Tudo bem, o primeiro título na competição continental viria somente 18 anos depois. Mas foi em 1974 que os corações tricolores se encheram de alegria por chegarem pela primeira vez à final da competição continental.
E o sucesso internacional são-paulino parecia mesmo que ia ocorrer. Dois anos antes, logo em sua primeira disputa de Libertadores, o clube já alcançara a semifinal (à época disputada em um triangular).
Mais do que sua própria experiência, o São Paulo tinha Pedro Rocha. Principal expoente daquele elenco, o astro uruguaio já conquistara uma vezes o torneio com o Peñarol. E era referendado (com justiça) como a maior esperança de guiar o Tricolor ao título.

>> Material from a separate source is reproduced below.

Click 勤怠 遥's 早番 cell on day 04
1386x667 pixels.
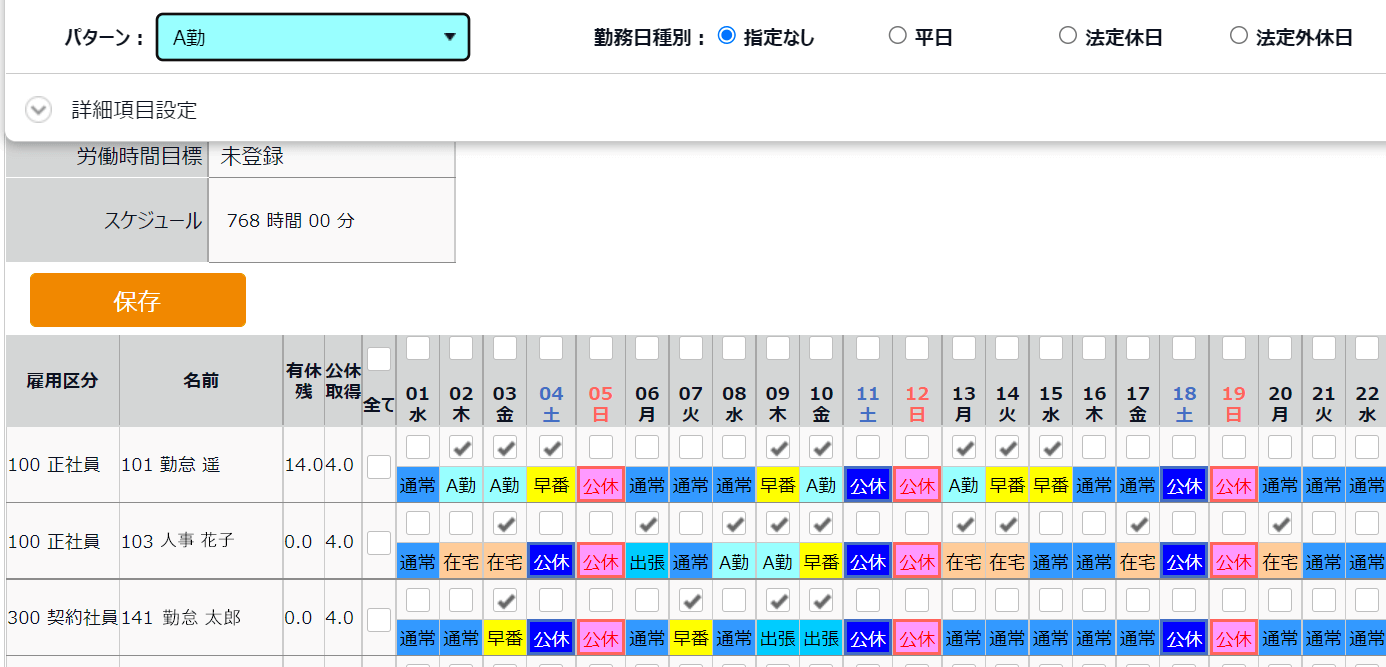pos(552,485)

Com a sinceridade que lhe era peculiar, Rocha não se furtava a assumir a responsabilidade. E chamava a atenção até dos próprios companheiros para mostrar o quão difícil era o caminho até a glória.

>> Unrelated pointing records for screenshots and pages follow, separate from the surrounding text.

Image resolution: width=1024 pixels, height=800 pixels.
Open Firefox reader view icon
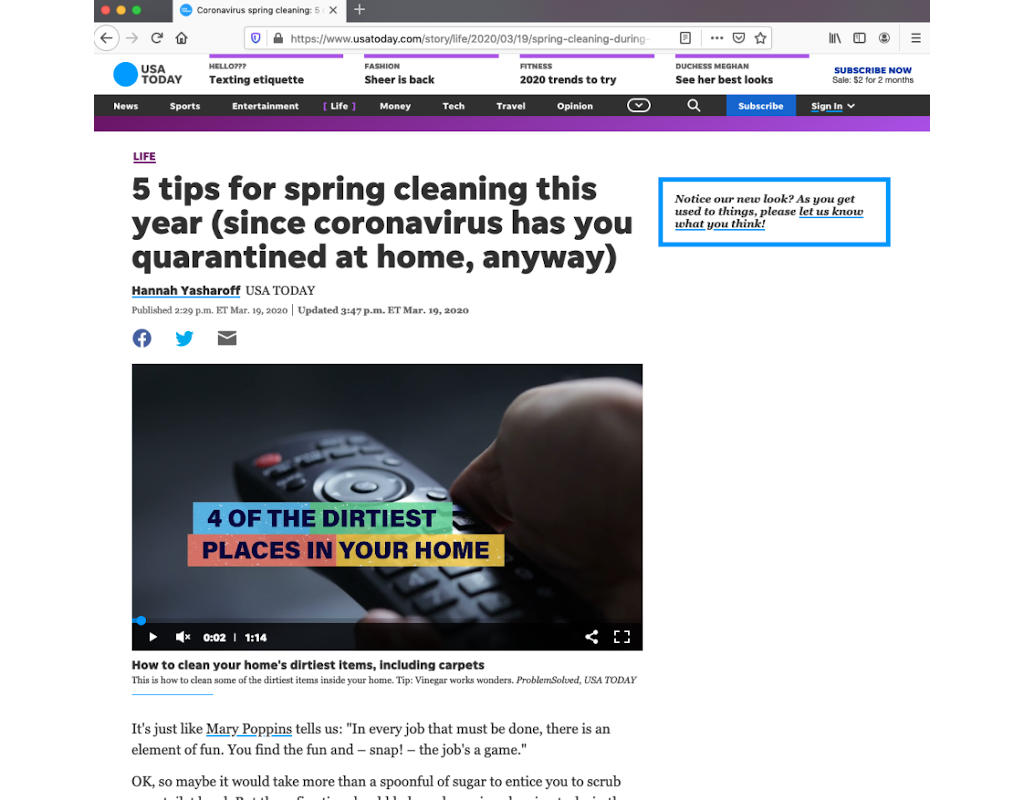click(685, 38)
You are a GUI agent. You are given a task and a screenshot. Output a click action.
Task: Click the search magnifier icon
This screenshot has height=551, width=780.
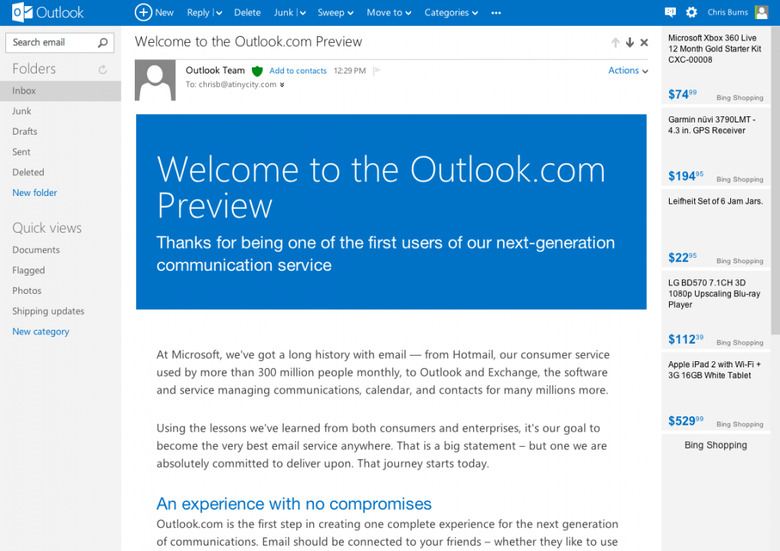(x=103, y=43)
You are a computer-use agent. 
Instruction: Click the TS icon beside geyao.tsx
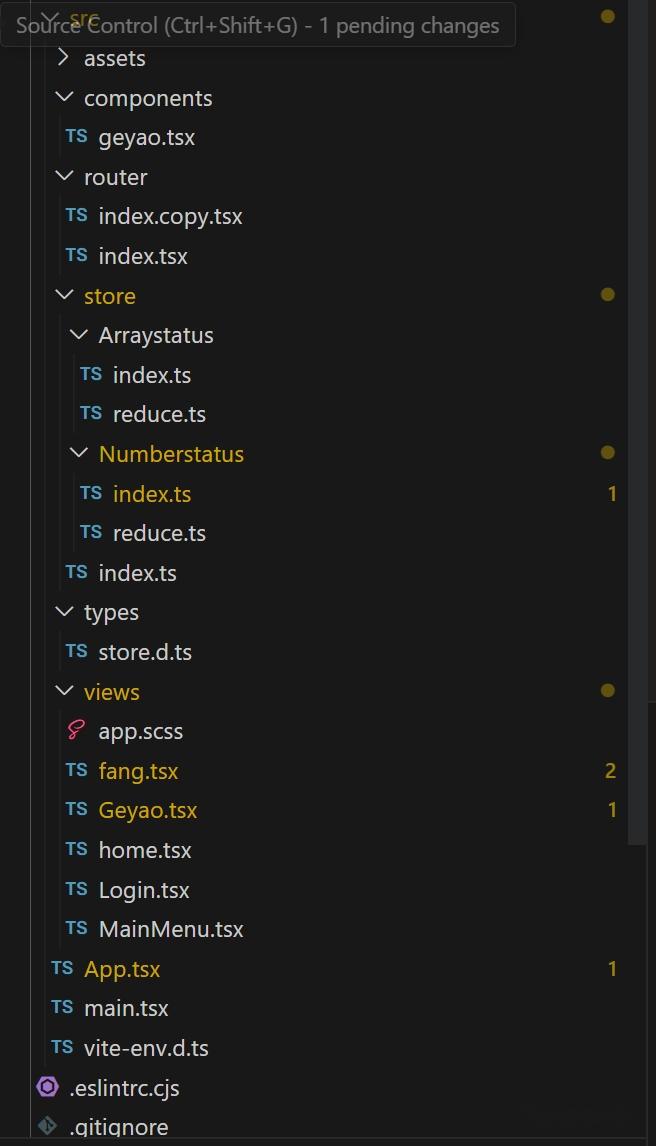76,136
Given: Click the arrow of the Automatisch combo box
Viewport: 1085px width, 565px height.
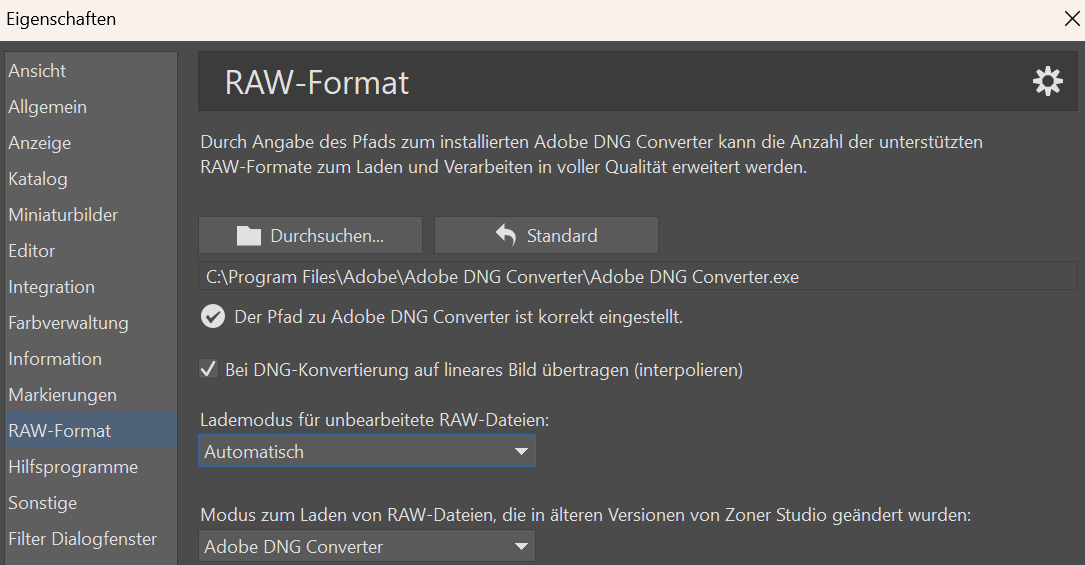Looking at the screenshot, I should click(521, 452).
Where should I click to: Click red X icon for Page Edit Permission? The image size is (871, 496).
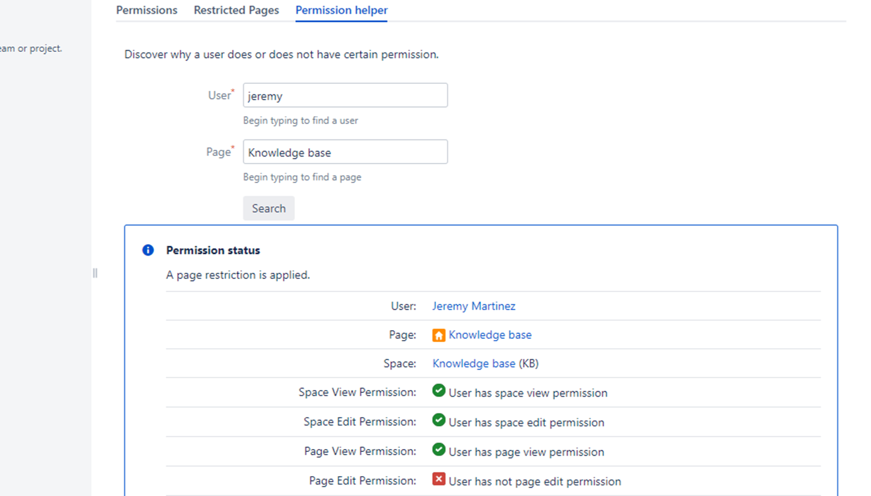438,480
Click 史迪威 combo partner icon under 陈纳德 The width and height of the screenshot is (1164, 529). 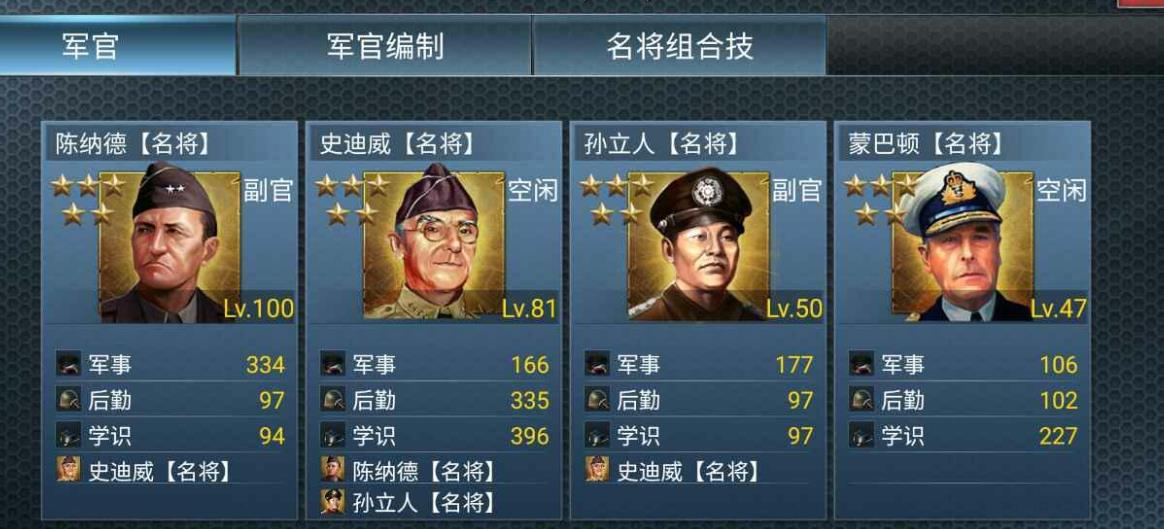tap(68, 469)
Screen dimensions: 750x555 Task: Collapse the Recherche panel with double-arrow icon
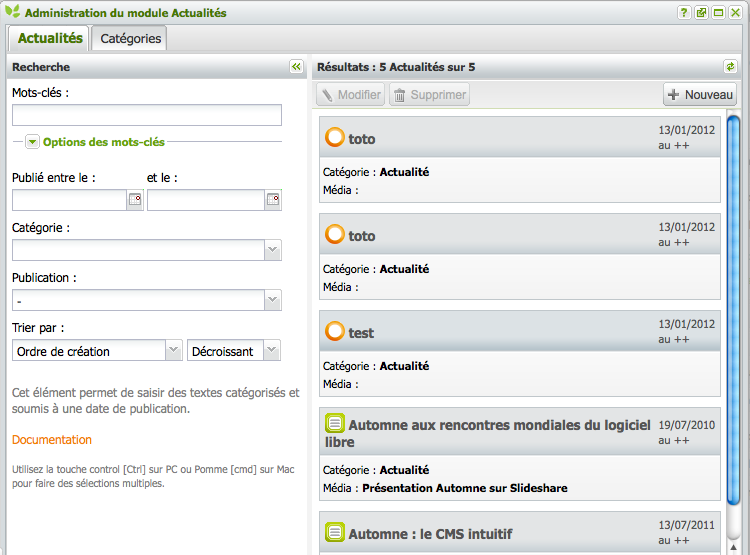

"O jogador brasileiro não entende a responsabilidade de uma Libertadores. Ele encara um jogo da competição como um do Paulistão. Se deixa abalar com recepções ruins que encontra, iludido que todos vão se curvar pelo fato do Brasil ser tricampeão do mundo. Precisa ter maior foco mental para as dificuldades, aprender melhor a dialogar com as arbitragens", apontou o meia à revista 'Placar' daquele ano.
"No Uruguai disputar uma Libertadores é quase como disputar uma Copa do Mundo. A gente se prepara espiritualmente para a coisa. O time para uns dias, vai para a concentração e a gente só pensa e fala no torneio. O time é preparado, é instigado para esses jogos. Há uma planificação, muda-se o ambiente, tudo. A gente não entra para participar, mas para ganhar. Ganhar é importante porque projeta o time aqui e na Europa. É a chance de se viajar, de bons bichos, de dinheiro em caixa para pagar luvas e salários. É isso tudo que o jogador brasileiro ainda não sentiu, apesar da projeção que ajudou o Santos a ganhar. Queiram ou não, além do Pelé, aqueles dois títulos mundiais ajudaram muito o Santos a chegar onde chegou. O jogador brasileiro viaja tanto que a única diferença que sente entre jogar na Bolívia pela Libertadores ou em Manaus pelo Brasileiro é a língua e a comida", completou o uruguaio, à mesma publicação.
A explosão de Mirandinha no tento de empate da final (Morumbiteca) |
A COMPETIÇÃO
A Libertadores em 1974 não tinha nem o mesmo formato ou prestígio dos dias atuais. Longe disso. A prioridade naqueles tempos ainda era o Campeonato Paulista, onde o Tricolor vinha do bi em 1970 e 1971 depois de amargar um período de vacas magras por conta da concentração de foco e recursos na construção do Morumbi.
Com sua casa enfim concluída e a ordem de dar força total ao futebol, o São Paulo deslanchou naquele início de década. Além das conquistas estaduais, o clube foi vice em dois Campeonatos Brasileiros, 1971 e 1973, sendo que nesta última, quando deixou o caneco escapar para o rival Palmeiras, acabou justamente lhe classificando para a Libertadores onde sairia vice.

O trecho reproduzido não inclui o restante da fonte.